Dans ces courts, c’est Barbie en personne qui est Super Paillette. On la voit parfois sauver la situation elle-même (et combattre des super-vilains tels qu’une géante, des jumeaux extraterrestres, un homme qui maîtrise les vents, un tas d’argile ou de lave…) mais le plus souvent elle résout des situations plutôt banales (retrouver un bracelet, apporter de quoi faire de la limonade) pour son entourage.



Hum, un peu  Age d’argent tout ça ? (les années 1950-1960)

En ce temps là les héros faisaient du sport, mais combattre le crime? Faut pas pousser.

Dans cette incarnation, Super Paillette a vraiment tous les pouvoirs de Supergirl: les tirs d'énergie sont encore là mais on lui a ajouté la vision à travers les murs, les yeux laser et le souffle arctique.

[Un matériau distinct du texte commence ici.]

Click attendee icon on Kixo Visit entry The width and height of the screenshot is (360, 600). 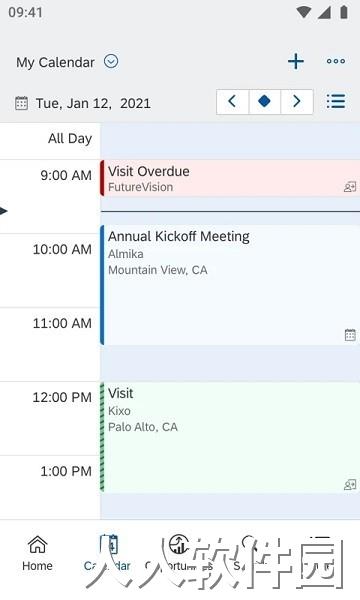[x=350, y=485]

A défaut de kryptonite, ses pouvoirs disparaissent pendant les éclipses solaires or les membres de la "Superman family" ont besoin d'un soleil jaune pour que leurs pouvoirs se développent.



Enfin un épisode la montre arrêtant le temps en stoppant  la rotation de la Terre,



 et dans un autre, elle remonte le temps en inversant la rotation de la planète.


 Voilà qui vous rappelle sûrement le premier film de Superman (1978), puisque vers la fin l'homme d'acier inversait similairement le cours du temps.


A noter qu'en réalité, la grande vitesse permet de créer un "trou de ver" dans l'espace-temps et de tomber dans un autre point de celui-ci (Flash en est également capable).  Pour l'effet visuel, Superman fut cependant montré volant autour de la planète comme s'il inversait sa rotation même si, bien sûr, la physique ne permettrait alors pas ce résultat.

Super Paillette  incite régulièrement  son entourage à se sauver lui-même . (il existe même un épisode où elle s’interdit d’user de ses pouvoirs, ou un autre où ils disparaissent et les filles normales doivent faire le boulot)


On devine une fois de plus la morale : « En fait les super-pouvoirs ça n’existe pas alors c’est vous les héros, blabla. » Toutefois, avoir un modèle tel que Super Paillette, ça aide.






...Qu'elles ne laissent plus dire qu'une fille ne fait pas un bon super-héros.